Nixpkgs has been the largest repository for months

Turns out that a few thousand packages hidden in subsets were simply not included in the JSON file we export and Repology imports.

Now that tarball: backport nixos-search's subsets for JSON generation by Atemu · Pull Request #105857 · NixOS/nixpkgs · GitHub is merged and the channel has advanced past it, nixpkgs-unstable has surpassed the AUR:

You all rock.

17 Likes

We are off the charts! :wink:

10 Likes

Strangely enough i made gourse simulation of the growth of nixpkgs.

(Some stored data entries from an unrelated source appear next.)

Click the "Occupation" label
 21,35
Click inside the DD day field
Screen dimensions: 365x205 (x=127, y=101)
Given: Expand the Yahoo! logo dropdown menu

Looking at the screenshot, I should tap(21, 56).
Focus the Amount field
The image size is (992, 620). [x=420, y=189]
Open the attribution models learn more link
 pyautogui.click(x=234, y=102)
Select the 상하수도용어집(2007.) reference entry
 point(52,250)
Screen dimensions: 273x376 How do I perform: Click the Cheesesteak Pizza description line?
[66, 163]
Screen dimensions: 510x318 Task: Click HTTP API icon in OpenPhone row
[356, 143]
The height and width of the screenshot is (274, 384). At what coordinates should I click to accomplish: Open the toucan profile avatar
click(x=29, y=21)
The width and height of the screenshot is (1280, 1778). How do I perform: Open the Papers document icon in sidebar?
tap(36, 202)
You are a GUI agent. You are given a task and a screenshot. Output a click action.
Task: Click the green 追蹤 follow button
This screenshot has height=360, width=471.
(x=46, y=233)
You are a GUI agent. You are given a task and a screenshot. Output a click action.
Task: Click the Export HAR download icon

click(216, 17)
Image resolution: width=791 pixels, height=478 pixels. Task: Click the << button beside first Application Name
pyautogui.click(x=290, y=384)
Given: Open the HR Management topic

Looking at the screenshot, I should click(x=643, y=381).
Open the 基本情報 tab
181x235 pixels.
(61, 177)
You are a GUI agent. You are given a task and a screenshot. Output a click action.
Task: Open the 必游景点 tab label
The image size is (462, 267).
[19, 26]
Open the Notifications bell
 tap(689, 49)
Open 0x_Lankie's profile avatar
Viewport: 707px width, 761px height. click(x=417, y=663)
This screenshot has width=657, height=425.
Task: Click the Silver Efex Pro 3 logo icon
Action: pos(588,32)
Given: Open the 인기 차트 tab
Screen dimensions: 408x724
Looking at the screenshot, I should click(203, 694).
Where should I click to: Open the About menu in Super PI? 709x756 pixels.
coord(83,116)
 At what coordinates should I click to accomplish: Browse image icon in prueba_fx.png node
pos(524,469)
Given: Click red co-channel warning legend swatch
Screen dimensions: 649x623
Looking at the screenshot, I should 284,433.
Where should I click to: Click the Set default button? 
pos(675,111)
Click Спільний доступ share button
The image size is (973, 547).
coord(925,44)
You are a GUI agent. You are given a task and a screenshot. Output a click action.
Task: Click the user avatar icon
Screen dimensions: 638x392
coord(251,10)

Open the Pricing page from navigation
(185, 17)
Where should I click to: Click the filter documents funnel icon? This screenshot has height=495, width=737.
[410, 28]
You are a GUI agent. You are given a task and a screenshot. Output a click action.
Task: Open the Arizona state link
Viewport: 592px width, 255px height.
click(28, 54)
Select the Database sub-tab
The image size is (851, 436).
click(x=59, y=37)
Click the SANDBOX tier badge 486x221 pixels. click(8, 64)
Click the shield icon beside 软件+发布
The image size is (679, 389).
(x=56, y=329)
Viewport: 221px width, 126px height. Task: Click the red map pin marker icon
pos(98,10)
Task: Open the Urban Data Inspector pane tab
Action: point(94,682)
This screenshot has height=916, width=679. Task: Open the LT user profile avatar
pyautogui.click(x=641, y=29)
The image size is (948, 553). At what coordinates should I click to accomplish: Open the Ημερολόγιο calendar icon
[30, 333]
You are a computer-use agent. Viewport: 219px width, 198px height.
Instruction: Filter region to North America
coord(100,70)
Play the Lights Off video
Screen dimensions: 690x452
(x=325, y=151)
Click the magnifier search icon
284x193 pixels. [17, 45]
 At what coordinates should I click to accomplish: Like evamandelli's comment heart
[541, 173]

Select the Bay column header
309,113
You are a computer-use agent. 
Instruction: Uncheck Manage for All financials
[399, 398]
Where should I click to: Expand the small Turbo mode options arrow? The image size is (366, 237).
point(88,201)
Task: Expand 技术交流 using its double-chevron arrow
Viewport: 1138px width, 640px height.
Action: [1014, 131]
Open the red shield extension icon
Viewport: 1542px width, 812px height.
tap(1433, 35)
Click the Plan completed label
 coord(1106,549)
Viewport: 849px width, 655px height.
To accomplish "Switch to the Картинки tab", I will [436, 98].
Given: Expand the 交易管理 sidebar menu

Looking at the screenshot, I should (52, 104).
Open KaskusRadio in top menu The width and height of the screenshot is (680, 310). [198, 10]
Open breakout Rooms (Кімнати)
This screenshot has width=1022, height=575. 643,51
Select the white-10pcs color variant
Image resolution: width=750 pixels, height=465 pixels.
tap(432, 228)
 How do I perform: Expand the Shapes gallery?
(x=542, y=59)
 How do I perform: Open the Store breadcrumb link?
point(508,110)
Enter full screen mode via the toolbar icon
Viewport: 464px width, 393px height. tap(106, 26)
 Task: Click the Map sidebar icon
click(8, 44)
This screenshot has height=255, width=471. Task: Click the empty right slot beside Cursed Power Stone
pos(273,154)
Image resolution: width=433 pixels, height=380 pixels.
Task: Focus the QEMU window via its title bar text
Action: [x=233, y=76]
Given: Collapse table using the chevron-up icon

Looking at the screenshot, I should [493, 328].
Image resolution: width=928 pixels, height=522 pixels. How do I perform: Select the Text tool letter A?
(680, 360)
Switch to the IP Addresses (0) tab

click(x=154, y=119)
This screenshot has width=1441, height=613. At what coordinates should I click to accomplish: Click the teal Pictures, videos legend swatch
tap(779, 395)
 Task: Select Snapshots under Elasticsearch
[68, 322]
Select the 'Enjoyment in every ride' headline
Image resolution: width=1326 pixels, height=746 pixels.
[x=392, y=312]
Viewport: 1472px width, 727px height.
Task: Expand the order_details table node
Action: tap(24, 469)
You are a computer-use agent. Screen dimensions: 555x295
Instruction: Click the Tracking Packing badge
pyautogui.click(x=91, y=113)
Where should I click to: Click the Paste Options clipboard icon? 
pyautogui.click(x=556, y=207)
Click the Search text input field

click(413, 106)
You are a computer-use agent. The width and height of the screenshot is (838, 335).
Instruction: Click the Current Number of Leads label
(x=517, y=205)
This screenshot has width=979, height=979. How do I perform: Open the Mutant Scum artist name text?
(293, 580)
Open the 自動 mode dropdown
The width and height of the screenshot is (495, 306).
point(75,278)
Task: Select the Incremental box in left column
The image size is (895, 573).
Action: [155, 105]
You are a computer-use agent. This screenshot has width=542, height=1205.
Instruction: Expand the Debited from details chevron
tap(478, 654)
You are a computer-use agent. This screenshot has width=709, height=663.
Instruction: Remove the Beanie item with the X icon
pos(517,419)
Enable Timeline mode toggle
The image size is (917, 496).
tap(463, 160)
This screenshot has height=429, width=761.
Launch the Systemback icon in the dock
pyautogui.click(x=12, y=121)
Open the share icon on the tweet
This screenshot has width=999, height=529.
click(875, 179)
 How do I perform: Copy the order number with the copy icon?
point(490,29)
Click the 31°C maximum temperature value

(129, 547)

Near the end it it almost breaks my machine :-).

Check it out (with -recursive)

isn’t working on AMD based GFX cards right now due to some issue with nixos that i’m trying to get to the bottom of.

The Repology dataset is mostly made of “distribution-like” generalist package repositories, but it also includes a few application-specific package managers / repositories: CPAN / CRAN / crates.io / Hackage / MELPA / PyPI / RubyGems. However, it doesn’t include the biggest player in the field: npm. According to this blog post, the package count on npm is over 1.3 million. Also, some other repositories listed on Repology might show truncated numbers. This page claims that there are 164,202 Ruby gems but Repology only counts 3526. That being said, these numbers are not comparable because package authors upload directly to npm or RubyGems and use them as a primary distribution source. So the “work” is much more distributed and unmaintained packages are not generally removed. On the contrary, nixpkgs (like most “distribution-like” package repositories) is curated and maintained by volunteer maintainers that are mostly independent of package authors.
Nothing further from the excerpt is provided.